第22話 動員兵力

 帝都では、魔法の使用は厳禁である。

 皆を集めて、注意喚起していた場で……


「────隠蔽魔法を併用すれば、証拠は残らんな」 


 ルドルが早速、抜け穴を示唆する。



 この男は帝国の定めたルールなど、最初から守る気はない。






「────ガルドルム帝国は魔法技術の発展の遅れた野蛮国だと思っておりましたのに、そんな魔道具があるのですね。────意外ですわ!」


 ラシェールが、ナチュラルに帝国を馬鹿にする。


 彼女の父親は魔道具作りの天才だし、母親は魔法の天才だ。

 サラブレッドのラシェールが、帝国を軽んじるのは仕方のないことではある。


 ────なにせ帝国は、魔法の研究にまったく力を入れていない。

 


 国を統治したり、周辺国を侵略したりするのに使える便利な魔道具は持っている。

 それも、かなり優秀な物を……。


 だが、それらはすべて『聖女』を通じて、神ヤコムーンから下賜された物であり、自分たちが創り出したものはない────



 神殿には人間が魔道具を開発することを、『神に対する冒涜』だと考える過激派もいるくらいだ。

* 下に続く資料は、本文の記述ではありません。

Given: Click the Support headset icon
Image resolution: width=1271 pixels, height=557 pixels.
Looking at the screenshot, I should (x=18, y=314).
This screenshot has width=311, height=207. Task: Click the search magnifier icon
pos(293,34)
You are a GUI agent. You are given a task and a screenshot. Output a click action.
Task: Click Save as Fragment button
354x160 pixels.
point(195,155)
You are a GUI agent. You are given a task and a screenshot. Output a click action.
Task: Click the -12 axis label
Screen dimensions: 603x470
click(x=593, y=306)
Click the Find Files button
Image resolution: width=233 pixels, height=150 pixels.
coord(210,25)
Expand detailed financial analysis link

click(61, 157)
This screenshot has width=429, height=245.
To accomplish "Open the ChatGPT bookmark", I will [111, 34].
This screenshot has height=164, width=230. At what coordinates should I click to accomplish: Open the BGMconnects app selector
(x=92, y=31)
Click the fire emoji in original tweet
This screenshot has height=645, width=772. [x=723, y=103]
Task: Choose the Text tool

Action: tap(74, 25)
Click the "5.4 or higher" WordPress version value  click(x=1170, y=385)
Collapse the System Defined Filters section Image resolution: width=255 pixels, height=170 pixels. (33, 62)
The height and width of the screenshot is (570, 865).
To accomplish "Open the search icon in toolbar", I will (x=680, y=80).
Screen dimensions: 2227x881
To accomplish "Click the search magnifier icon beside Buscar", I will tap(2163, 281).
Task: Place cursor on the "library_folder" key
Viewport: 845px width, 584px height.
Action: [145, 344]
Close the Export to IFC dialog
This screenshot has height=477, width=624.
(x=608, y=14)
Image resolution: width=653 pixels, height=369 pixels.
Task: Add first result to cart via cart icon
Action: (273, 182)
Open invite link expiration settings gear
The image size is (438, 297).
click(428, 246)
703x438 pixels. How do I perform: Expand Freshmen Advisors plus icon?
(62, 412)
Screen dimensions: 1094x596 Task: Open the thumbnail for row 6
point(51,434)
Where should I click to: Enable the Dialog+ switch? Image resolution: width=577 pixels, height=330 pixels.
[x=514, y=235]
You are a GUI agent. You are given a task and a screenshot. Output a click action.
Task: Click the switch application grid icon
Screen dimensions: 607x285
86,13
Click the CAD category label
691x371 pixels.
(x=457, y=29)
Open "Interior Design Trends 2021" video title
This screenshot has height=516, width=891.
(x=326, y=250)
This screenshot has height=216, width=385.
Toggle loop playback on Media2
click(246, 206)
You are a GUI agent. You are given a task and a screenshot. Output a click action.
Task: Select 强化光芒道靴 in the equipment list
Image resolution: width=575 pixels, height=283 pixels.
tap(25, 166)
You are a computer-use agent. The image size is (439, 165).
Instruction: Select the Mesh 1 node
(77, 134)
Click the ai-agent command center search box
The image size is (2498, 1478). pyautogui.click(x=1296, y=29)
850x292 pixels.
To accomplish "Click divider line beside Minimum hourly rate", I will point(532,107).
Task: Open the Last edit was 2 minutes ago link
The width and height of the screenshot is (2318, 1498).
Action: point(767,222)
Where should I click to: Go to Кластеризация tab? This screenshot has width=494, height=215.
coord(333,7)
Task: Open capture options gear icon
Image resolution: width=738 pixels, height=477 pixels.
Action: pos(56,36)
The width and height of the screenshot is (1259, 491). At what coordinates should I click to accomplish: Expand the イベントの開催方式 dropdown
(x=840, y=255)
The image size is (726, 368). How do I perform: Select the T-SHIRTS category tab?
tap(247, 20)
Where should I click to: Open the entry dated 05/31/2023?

 魔道具は神から与えられるものであって、人間がそれを作ることは神の領域を犯すことになのだという……。




 なんだか、頭のいい怠け者が考えたような理屈だが、ヤコムーン教の信者にはそれを当然のように思っている者が多い。

 


 ライドロース家は帝国の中枢から目を付けられている辺境伯であり、どんな言いがかりを付けられるか分からない立ち位置にいる。


 帝都では慎重に行動しなければならない。



 ……。


 大丈夫かしら、この二人……?


 私はルドルとラシェールを見て、不安に駆られた。







 帝都に住むライドロースの親戚筋に挨拶回りをして顔見せを済ませると、いよいよ新生活のスタートとなる。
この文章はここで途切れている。